For some pitchers, a lost cause can spur emotions. By the time Teixeira stepped to the plate, the Yankees had scored four runs in the frame and led 7-1; Beckett had retired just one of the eight hitters he’d faced.

He was done no matter what happened.

After he hit Jeter, speculation raged, and although the Yankees—C.C. Sabathia and Rodriguez notably among them—gathered on the top step to berate Beckett at top volume, they said all the right things after the game.

Joe Girardi: “He just seemed to lose command.”

Phil Hughes, who started the game for New York: “The purpose was going inside, I assume, and sometimes it gets away from you.”

Jeter: “No one hits anyone with the bases loaded.”

They said this, of course, because savvy big leaguers hardly want to incite the opposition—or the commissioner—should retribution of their own be forthcoming. Hughes went so far as to allege that “there was nothing that called for retaliation tonight.”
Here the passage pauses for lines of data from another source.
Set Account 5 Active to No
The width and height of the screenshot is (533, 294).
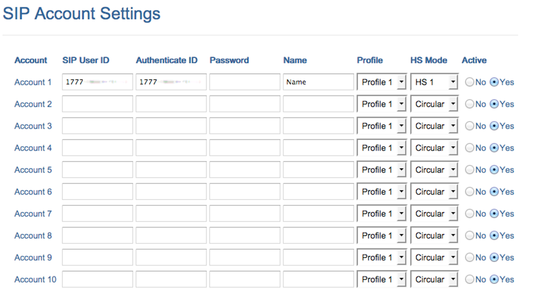pyautogui.click(x=469, y=170)
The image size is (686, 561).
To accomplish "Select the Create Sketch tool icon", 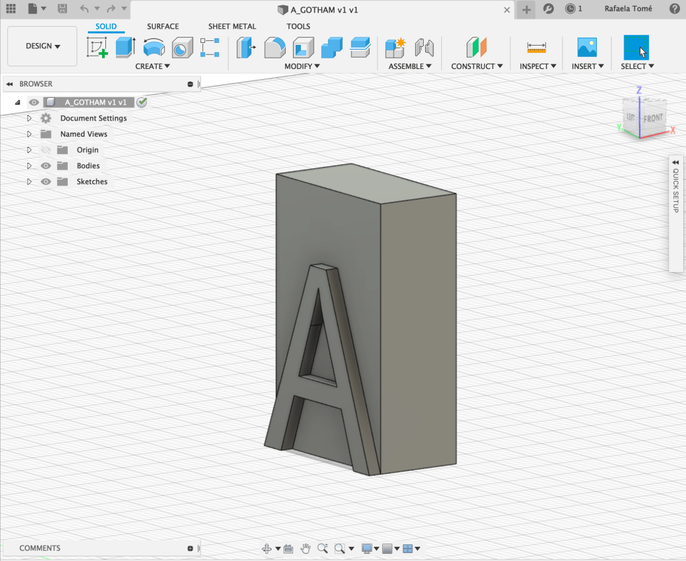I will [x=97, y=48].
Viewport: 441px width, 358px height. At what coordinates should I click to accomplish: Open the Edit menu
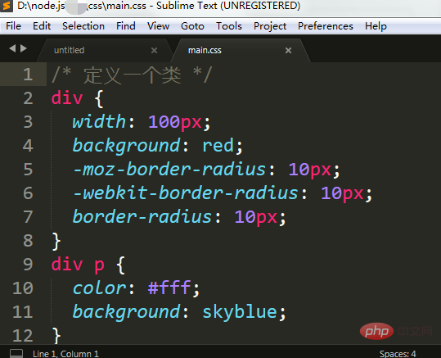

But when umpiring crew chief Tim McClelland asserted that Saturday’s game would commence without warnings, that was all Sabathia—that day’s starter—needed.

It’s not like it was difficult to spot in advance. “If and when Dustin Pedroia or Kevin Youkilis gets drilled by CC Sabathia this afternoon, they’ll have Josh Beckett to thank,” wrote John Tomase in the Boston Herald’s game preview.

It was, in fact, Pedroia who got it, in the second inning, with two out and nobody on. By that point, it didn’t matter what Beckett had intended; the damage had been done and a response was necessary. The retaliation was a departure from the Joe Torre era in New York, when such events came with resounding infrequency.

“It’s not even the point whether it was intentional or not,” Nick Swisher told the New York Daily News. “The point is that we’ve got each other’s backs, and we’re going to let you know about it.”

“It means a lot to the guys in here,” added an anonymous Yankee.

After the game, Sabathia took the standard tack of calling the pitch a fastball “that got away,” ending his portion of the festivities.

It should end it for the Red Sox, as well. We’ll know for sure when the teams meet again on Monday.